**Exercise objective**
Where the line holding "short URL field" appears, start copying, and continue exactly through the last line of the listing, skipping pictures.

**Material shown**
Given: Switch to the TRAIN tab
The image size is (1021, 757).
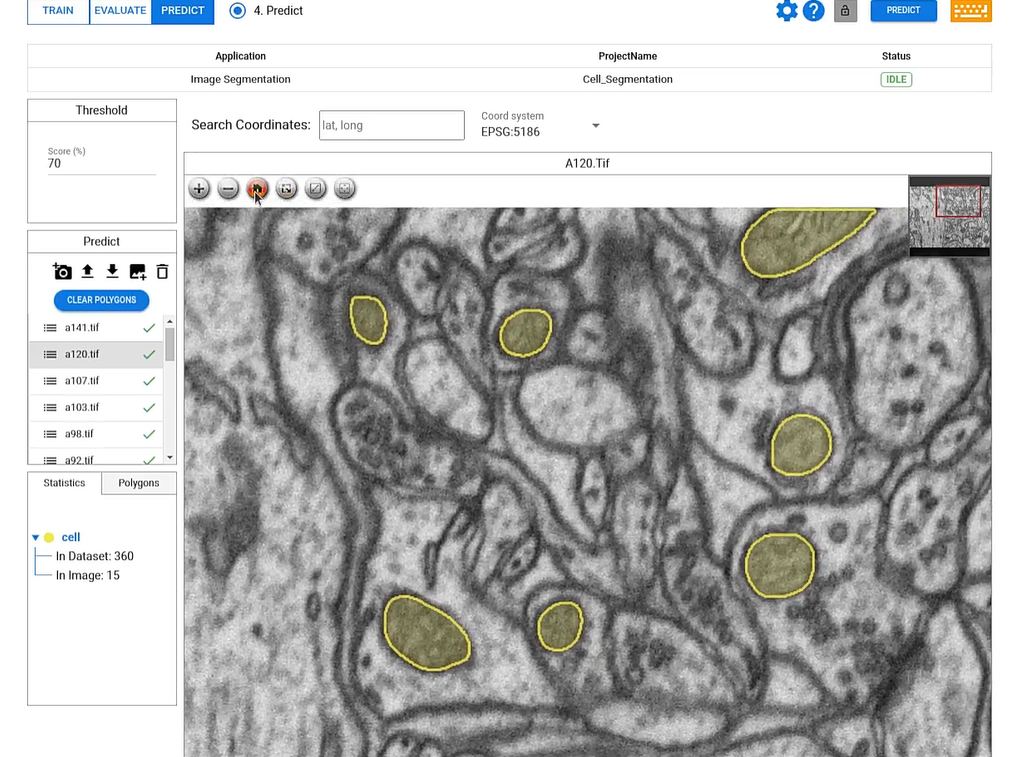Looking at the screenshot, I should [x=58, y=11].
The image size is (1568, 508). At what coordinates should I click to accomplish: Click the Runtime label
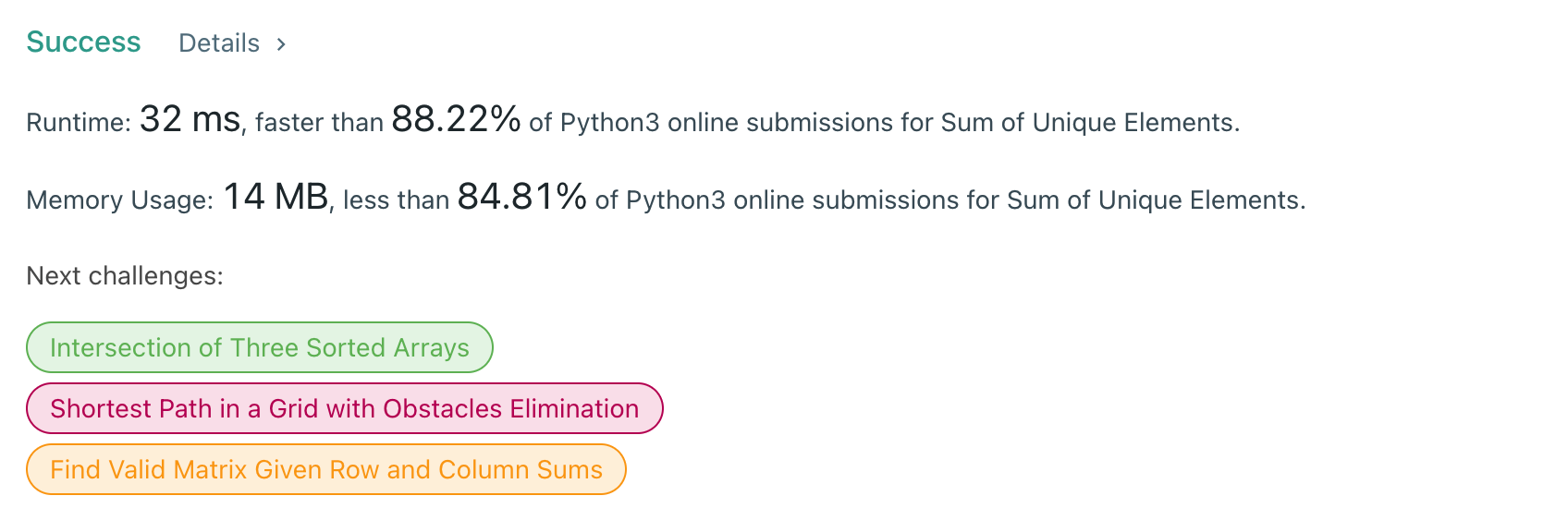(x=78, y=123)
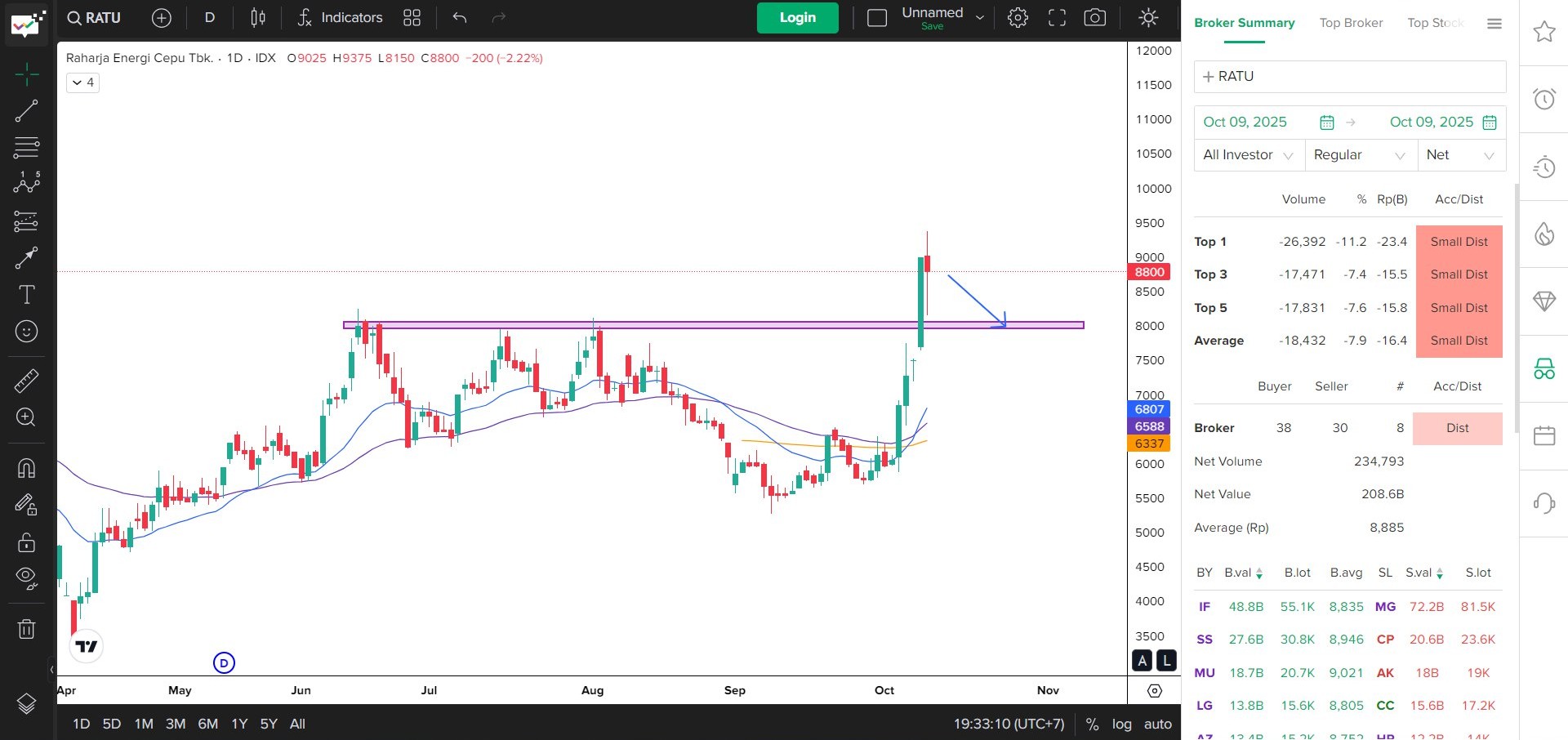The image size is (1568, 740).
Task: Toggle the magnet snapping mode
Action: click(x=26, y=468)
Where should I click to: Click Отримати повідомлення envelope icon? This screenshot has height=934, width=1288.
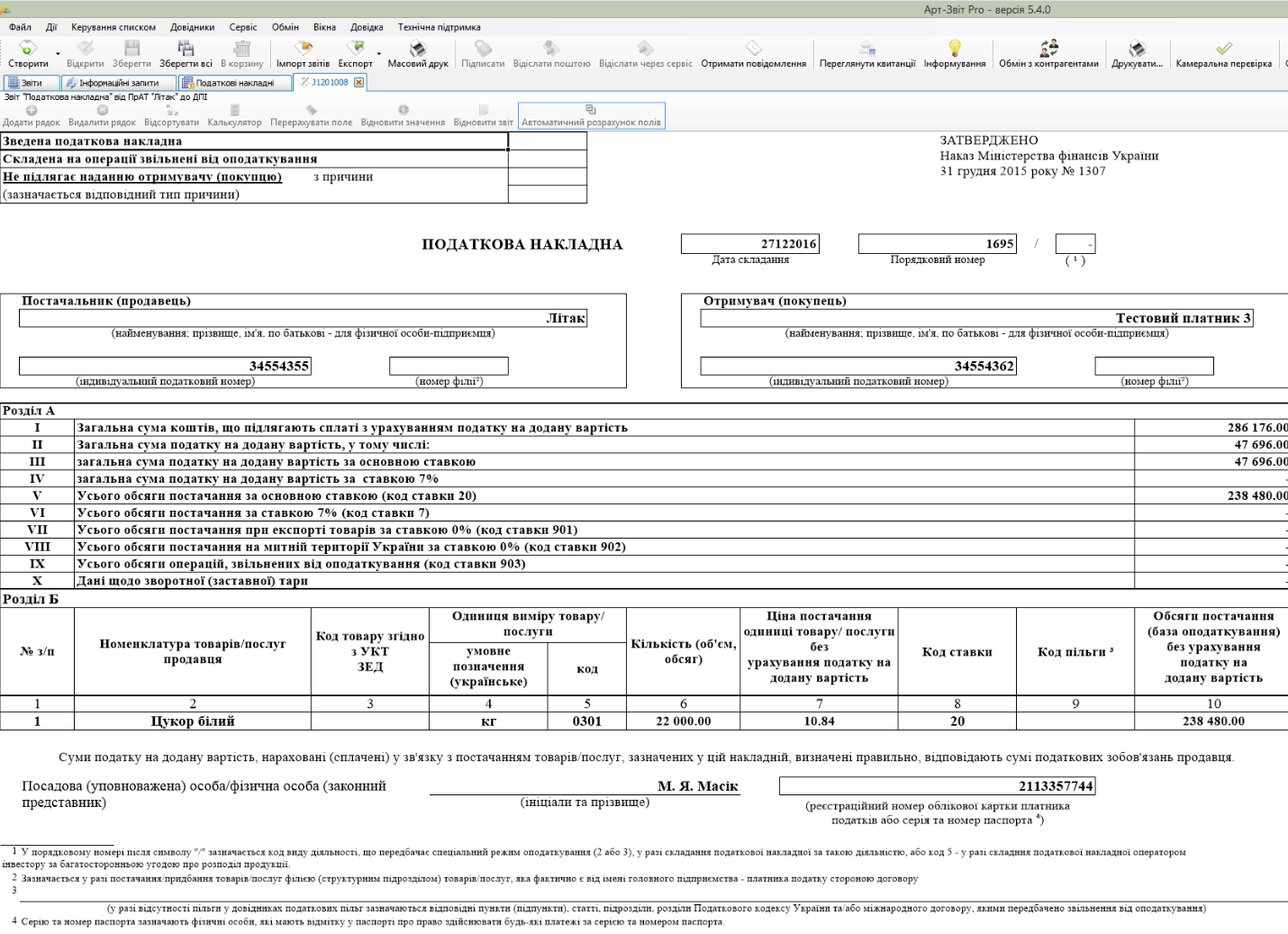[753, 49]

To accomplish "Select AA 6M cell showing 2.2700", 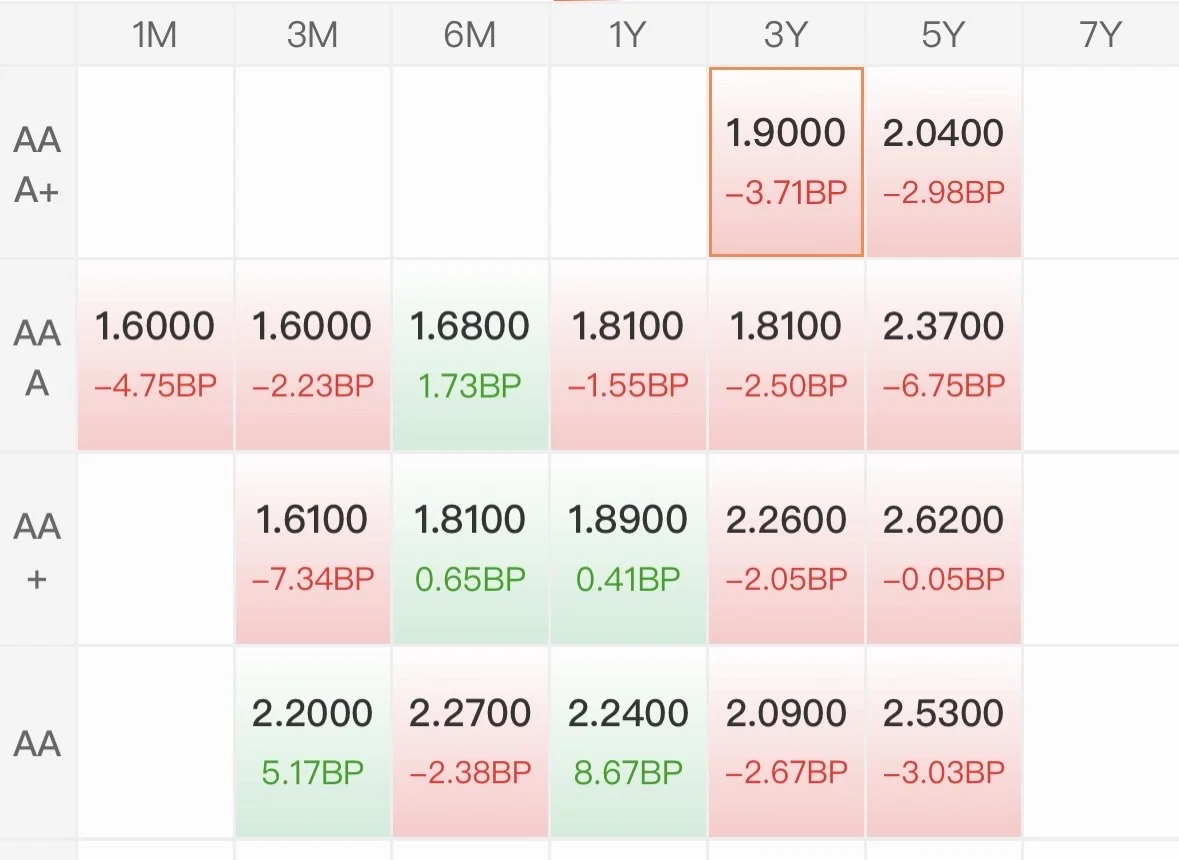I will (470, 742).
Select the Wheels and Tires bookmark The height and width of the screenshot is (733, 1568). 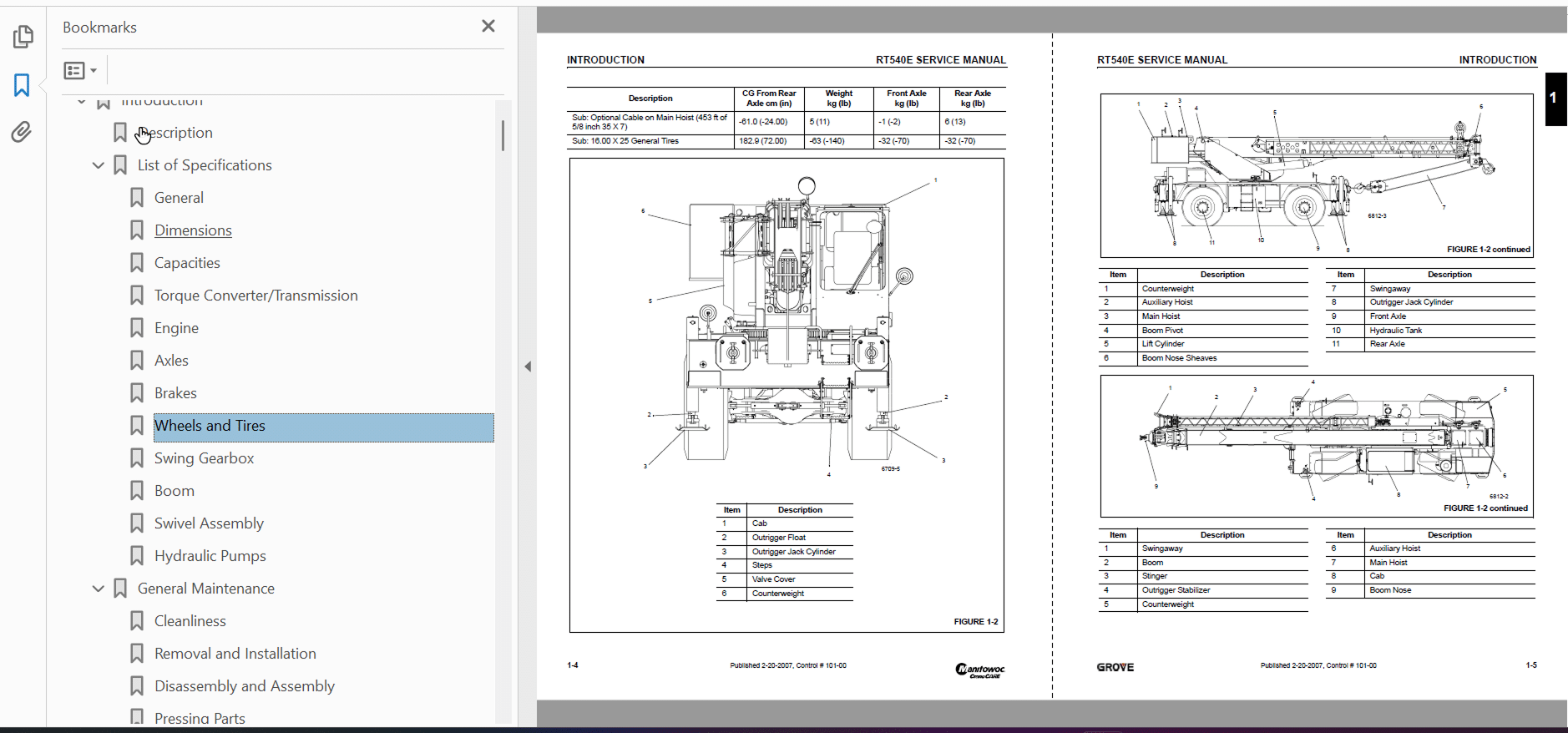tap(210, 426)
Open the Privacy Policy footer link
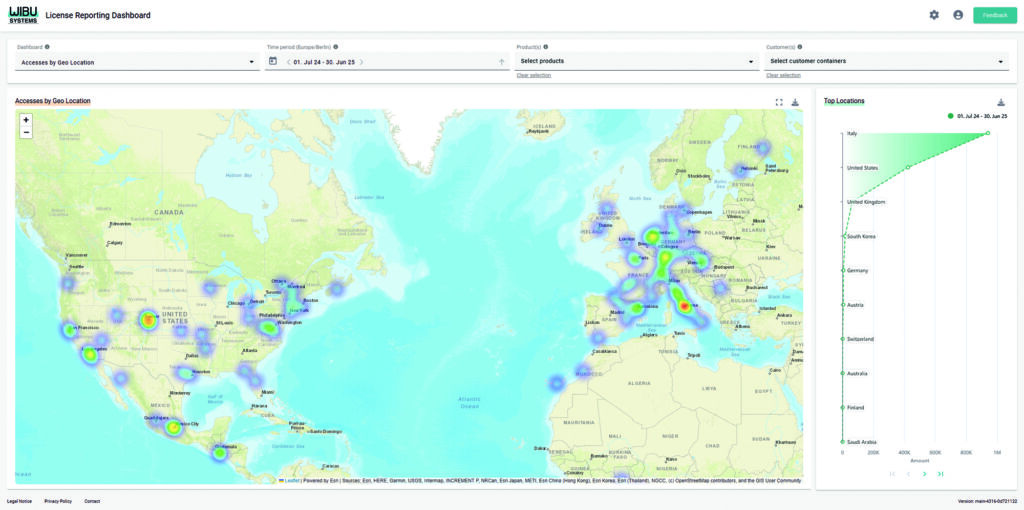This screenshot has height=510, width=1024. pos(58,500)
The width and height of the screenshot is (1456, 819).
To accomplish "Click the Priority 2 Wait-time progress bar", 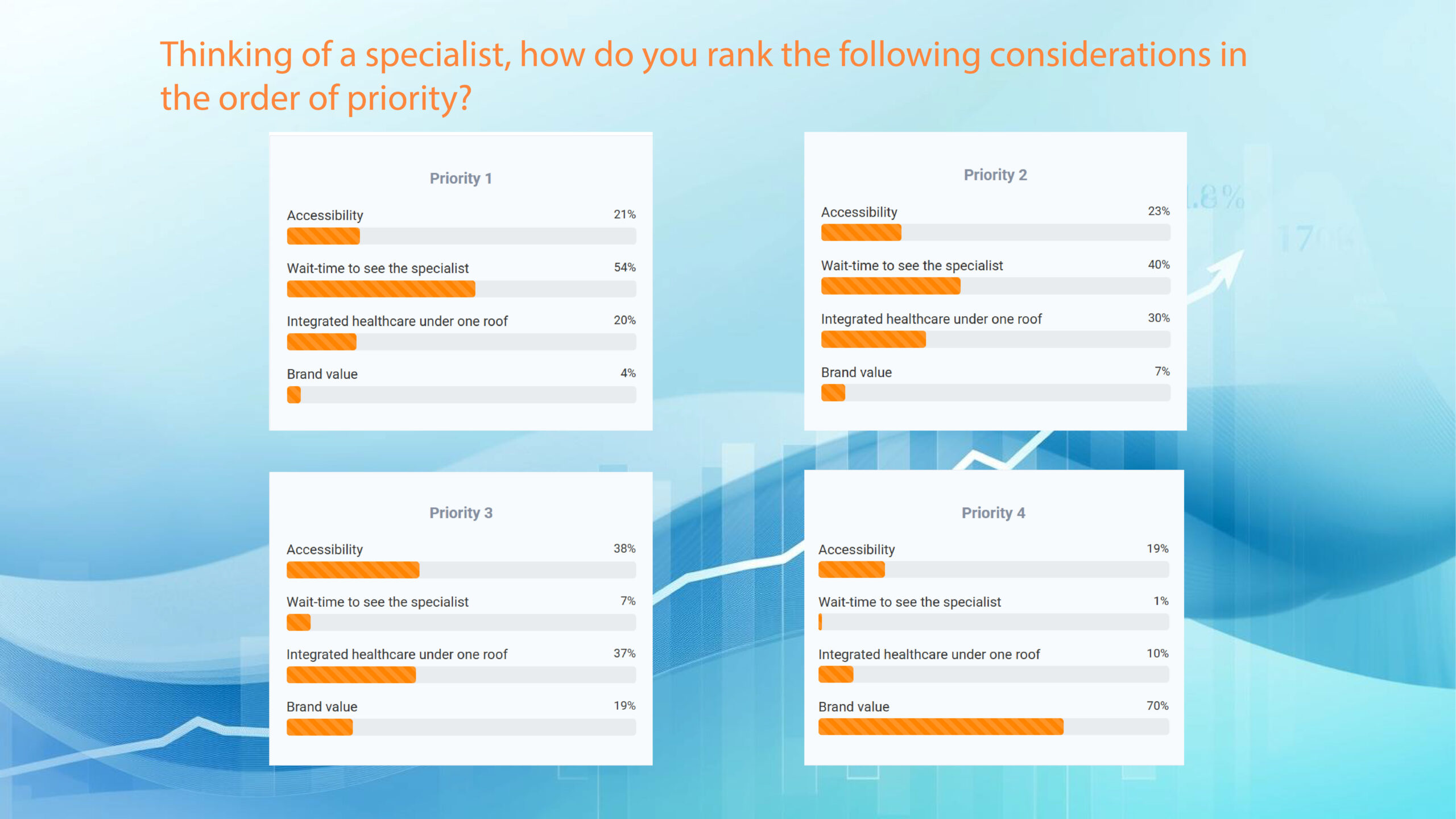I will [995, 286].
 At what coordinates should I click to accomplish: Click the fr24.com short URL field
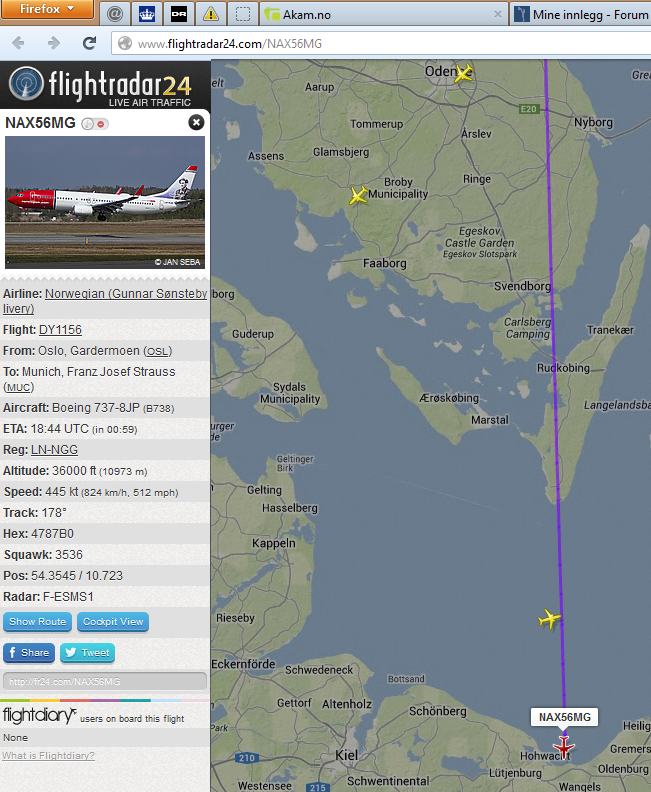[x=105, y=681]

**Your response**
 At what coordinates should I click to accomplish: Click the fr24.com short URL field
[x=105, y=681]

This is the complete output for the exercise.